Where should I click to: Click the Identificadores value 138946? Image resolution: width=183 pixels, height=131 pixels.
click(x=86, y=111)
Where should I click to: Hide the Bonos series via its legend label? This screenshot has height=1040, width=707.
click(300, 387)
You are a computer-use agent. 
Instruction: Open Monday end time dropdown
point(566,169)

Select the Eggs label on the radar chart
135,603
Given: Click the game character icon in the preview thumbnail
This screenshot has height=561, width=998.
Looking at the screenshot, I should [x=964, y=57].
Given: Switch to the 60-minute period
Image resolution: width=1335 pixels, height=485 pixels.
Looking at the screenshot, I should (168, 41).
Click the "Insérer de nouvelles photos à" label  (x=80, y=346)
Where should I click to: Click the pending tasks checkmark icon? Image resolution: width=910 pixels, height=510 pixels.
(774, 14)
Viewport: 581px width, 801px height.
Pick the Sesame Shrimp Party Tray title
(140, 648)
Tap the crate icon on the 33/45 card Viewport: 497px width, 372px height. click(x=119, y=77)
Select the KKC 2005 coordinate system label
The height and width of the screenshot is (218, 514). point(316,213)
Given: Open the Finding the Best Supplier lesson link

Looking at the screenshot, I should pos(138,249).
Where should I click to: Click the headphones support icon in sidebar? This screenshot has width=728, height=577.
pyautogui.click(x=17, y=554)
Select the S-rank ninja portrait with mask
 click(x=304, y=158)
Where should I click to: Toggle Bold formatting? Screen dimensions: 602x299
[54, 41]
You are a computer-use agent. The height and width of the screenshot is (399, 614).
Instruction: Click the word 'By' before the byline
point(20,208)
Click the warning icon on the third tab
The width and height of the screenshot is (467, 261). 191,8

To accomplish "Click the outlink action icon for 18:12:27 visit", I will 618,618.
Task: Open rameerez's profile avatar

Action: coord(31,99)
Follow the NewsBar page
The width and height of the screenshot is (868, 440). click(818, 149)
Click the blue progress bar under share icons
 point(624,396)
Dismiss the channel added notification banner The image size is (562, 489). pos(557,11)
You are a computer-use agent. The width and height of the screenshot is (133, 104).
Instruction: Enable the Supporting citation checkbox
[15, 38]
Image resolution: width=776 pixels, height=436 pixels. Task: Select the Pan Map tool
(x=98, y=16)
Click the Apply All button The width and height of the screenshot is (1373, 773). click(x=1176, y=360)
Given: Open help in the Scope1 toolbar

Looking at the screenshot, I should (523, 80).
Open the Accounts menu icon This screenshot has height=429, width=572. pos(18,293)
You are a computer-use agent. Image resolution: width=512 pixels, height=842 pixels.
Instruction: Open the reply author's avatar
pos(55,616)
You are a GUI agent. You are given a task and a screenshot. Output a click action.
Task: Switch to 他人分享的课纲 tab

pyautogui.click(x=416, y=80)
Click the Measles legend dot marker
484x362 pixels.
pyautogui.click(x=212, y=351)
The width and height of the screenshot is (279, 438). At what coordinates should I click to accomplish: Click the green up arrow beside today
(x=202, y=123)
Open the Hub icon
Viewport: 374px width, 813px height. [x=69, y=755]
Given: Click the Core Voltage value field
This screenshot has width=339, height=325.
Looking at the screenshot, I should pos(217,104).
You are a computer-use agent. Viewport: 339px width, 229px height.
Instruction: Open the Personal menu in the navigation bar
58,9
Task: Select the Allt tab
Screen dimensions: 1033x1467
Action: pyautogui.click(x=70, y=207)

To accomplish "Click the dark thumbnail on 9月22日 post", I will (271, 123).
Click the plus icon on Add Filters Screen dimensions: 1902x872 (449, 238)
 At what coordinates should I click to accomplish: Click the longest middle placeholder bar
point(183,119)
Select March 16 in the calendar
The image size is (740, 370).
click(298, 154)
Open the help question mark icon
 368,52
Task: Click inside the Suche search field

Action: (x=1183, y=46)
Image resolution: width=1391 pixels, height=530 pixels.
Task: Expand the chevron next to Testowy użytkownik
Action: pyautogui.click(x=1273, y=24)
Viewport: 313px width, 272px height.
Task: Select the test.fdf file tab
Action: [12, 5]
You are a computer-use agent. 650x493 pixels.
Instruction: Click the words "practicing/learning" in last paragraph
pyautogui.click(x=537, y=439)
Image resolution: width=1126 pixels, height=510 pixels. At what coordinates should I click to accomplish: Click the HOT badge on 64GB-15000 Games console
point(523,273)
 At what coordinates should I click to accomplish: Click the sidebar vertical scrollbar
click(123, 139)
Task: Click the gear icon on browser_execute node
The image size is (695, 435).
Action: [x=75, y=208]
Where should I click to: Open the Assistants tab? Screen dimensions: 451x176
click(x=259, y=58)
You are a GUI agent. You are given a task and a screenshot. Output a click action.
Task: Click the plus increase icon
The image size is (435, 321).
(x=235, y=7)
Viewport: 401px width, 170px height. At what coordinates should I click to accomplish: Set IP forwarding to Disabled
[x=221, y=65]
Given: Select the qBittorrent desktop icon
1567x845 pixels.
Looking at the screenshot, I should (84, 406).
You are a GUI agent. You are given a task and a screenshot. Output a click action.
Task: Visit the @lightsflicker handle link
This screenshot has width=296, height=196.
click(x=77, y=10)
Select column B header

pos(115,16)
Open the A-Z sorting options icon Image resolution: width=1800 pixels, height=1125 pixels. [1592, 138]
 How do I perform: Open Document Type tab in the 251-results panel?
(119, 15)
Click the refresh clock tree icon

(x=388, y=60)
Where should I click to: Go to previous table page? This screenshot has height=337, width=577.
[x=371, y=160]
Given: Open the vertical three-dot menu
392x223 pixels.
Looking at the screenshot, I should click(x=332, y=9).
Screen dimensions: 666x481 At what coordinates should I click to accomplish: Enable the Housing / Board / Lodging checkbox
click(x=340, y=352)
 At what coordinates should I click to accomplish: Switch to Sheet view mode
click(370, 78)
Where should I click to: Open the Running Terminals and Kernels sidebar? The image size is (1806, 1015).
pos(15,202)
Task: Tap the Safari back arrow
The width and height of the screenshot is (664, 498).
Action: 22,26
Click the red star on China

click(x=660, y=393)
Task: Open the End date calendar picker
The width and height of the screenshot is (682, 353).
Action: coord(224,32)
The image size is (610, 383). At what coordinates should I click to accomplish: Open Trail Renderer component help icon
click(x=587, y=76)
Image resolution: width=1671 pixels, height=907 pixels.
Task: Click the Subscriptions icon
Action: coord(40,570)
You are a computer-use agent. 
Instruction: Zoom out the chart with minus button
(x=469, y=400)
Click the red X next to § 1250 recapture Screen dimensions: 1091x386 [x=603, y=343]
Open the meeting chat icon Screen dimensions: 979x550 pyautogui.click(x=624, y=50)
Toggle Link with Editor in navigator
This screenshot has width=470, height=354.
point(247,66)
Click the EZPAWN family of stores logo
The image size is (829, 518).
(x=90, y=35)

* * * * *

» **Exercise brief**: Return all of the material above word for word, with nothing changed.

» **Problem solution**:
Where should I click to: Click the Identificadores value 138946? Image resolution: width=183 pixels, height=131 pixels.
click(x=86, y=111)
Where should I click to: Hide the Bonos series via its legend label? This screenshot has height=1040, width=707.
click(300, 387)
You are a computer-use agent. 
Instruction: Open Monday end time dropdown
point(566,169)

Select the Eggs label on the radar chart
135,603
Given: Click the game character icon in the preview thumbnail
This screenshot has height=561, width=998.
Looking at the screenshot, I should [x=964, y=57].
Given: Switch to the 60-minute period
Image resolution: width=1335 pixels, height=485 pixels.
Looking at the screenshot, I should (168, 41).
Click the "Insérer de nouvelles photos à" label  (x=80, y=346)
Where should I click to: Click the pending tasks checkmark icon? Image resolution: width=910 pixels, height=510 pixels.
(774, 14)
Viewport: 581px width, 801px height.
Pick the Sesame Shrimp Party Tray title
(140, 648)
Tap the crate icon on the 33/45 card Viewport: 497px width, 372px height. click(x=119, y=77)
Select the KKC 2005 coordinate system label
The height and width of the screenshot is (218, 514). point(316,213)
Given: Open the Finding the Best Supplier lesson link

Looking at the screenshot, I should pos(138,249).
Where should I click to: Click the headphones support icon in sidebar? This screenshot has width=728, height=577.
pyautogui.click(x=17, y=554)
Select the S-rank ninja portrait with mask
 click(x=304, y=158)
Where should I click to: Toggle Bold formatting? Screen dimensions: 602x299
[54, 41]
You are a computer-use agent. The height and width of the screenshot is (399, 614).
Instruction: Click the word 'By' before the byline
point(20,208)
Click the warning icon on the third tab
The width and height of the screenshot is (467, 261). 191,8

To accomplish "Click the outlink action icon for 18:12:27 visit", I will 618,618.
Task: Open rameerez's profile avatar

Action: coord(31,99)
Follow the NewsBar page
The width and height of the screenshot is (868, 440). click(818, 149)
Click the blue progress bar under share icons
 point(624,396)
Dismiss the channel added notification banner The image size is (562, 489). pos(557,11)
You are a computer-use agent. The width and height of the screenshot is (133, 104).
Instruction: Enable the Supporting citation checkbox
[15, 38]
Image resolution: width=776 pixels, height=436 pixels. Task: Select the Pan Map tool
(x=98, y=16)
Click the Apply All button The width and height of the screenshot is (1373, 773). click(x=1176, y=360)
Given: Open help in the Scope1 toolbar

Looking at the screenshot, I should (523, 80).
Open the Accounts menu icon This screenshot has height=429, width=572. pos(18,293)
You are a computer-use agent. Image resolution: width=512 pixels, height=842 pixels.
Instruction: Open the reply author's avatar
pos(55,616)
You are a GUI agent. You are given a task and a screenshot. Output a click action.
Task: Switch to 他人分享的课纲 tab

pyautogui.click(x=416, y=80)
Click the Measles legend dot marker
484x362 pixels.
pyautogui.click(x=212, y=351)
The width and height of the screenshot is (279, 438). At what coordinates should I click to accomplish: Click the green up arrow beside today
(x=202, y=123)
Open the Hub icon
Viewport: 374px width, 813px height. [x=69, y=755]
Given: Click the Core Voltage value field
This screenshot has width=339, height=325.
Looking at the screenshot, I should pos(217,104).
You are a computer-use agent. Viewport: 339px width, 229px height.
Instruction: Open the Personal menu in the navigation bar
58,9
Task: Select the Allt tab
Screen dimensions: 1033x1467
Action: pyautogui.click(x=70, y=207)

To accomplish "Click the dark thumbnail on 9月22日 post", I will (271, 123).
Click the plus icon on Add Filters Screen dimensions: 1902x872 (449, 238)
 At what coordinates should I click to accomplish: Click the longest middle placeholder bar
point(183,119)
Select March 16 in the calendar
The image size is (740, 370).
click(298, 154)
Open the help question mark icon
 368,52
Task: Click inside the Suche search field

Action: (x=1183, y=46)
Image resolution: width=1391 pixels, height=530 pixels.
Task: Expand the chevron next to Testowy użytkownik
Action: pyautogui.click(x=1273, y=24)
Viewport: 313px width, 272px height.
Task: Select the test.fdf file tab
Action: [12, 5]
You are a computer-use agent. 650x493 pixels.
Instruction: Click the words "practicing/learning" in last paragraph
pyautogui.click(x=537, y=439)
Image resolution: width=1126 pixels, height=510 pixels. At what coordinates should I click to accomplish: Click the HOT badge on 64GB-15000 Games console
point(523,273)
 At what coordinates should I click to accomplish: Click the sidebar vertical scrollbar
click(123, 139)
Task: Click the gear icon on browser_execute node
The image size is (695, 435).
Action: [x=75, y=208]
Where should I click to: Open the Assistants tab? Screen dimensions: 451x176
click(x=259, y=58)
You are a GUI agent. You are given a task and a screenshot. Output a click action.
Task: Click the plus increase icon
The image size is (435, 321).
(x=235, y=7)
Viewport: 401px width, 170px height. At what coordinates should I click to accomplish: Set IP forwarding to Disabled
[x=221, y=65]
Given: Select the qBittorrent desktop icon
1567x845 pixels.
Looking at the screenshot, I should (84, 406).
You are a GUI agent. You are given a task and a screenshot. Output a click action.
Task: Visit the @lightsflicker handle link
This screenshot has width=296, height=196.
click(x=77, y=10)
Select column B header

pos(115,16)
Open the A-Z sorting options icon Image resolution: width=1800 pixels, height=1125 pixels. [1592, 138]
 How do I perform: Open Document Type tab in the 251-results panel?
(119, 15)
Click the refresh clock tree icon

(x=388, y=60)
Where should I click to: Go to previous table page? This screenshot has height=337, width=577.
[x=371, y=160]
Given: Open the vertical three-dot menu
392x223 pixels.
Looking at the screenshot, I should click(x=332, y=9).
Screen dimensions: 666x481 At what coordinates should I click to accomplish: Enable the Housing / Board / Lodging checkbox
click(x=340, y=352)
 At what coordinates should I click to accomplish: Switch to Sheet view mode
click(370, 78)
Where should I click to: Open the Running Terminals and Kernels sidebar? The image size is (1806, 1015).
pos(15,202)
Task: Tap the Safari back arrow
The width and height of the screenshot is (664, 498).
Action: 22,26
Click the red star on China

click(x=660, y=393)
Task: Open the End date calendar picker
The width and height of the screenshot is (682, 353).
Action: coord(224,32)
The image size is (610, 383). At what coordinates should I click to accomplish: Open Trail Renderer component help icon
click(x=587, y=76)
Image resolution: width=1671 pixels, height=907 pixels.
Task: Click the Subscriptions icon
Action: coord(40,570)
You are a computer-use agent. 
Instruction: Zoom out the chart with minus button
(x=469, y=400)
Click the red X next to § 1250 recapture Screen dimensions: 1091x386 [x=603, y=343]
Open the meeting chat icon Screen dimensions: 979x550 pyautogui.click(x=624, y=50)
Toggle Link with Editor in navigator
This screenshot has width=470, height=354.
point(247,66)
Click the EZPAWN family of stores logo
The image size is (829, 518).
(x=90, y=35)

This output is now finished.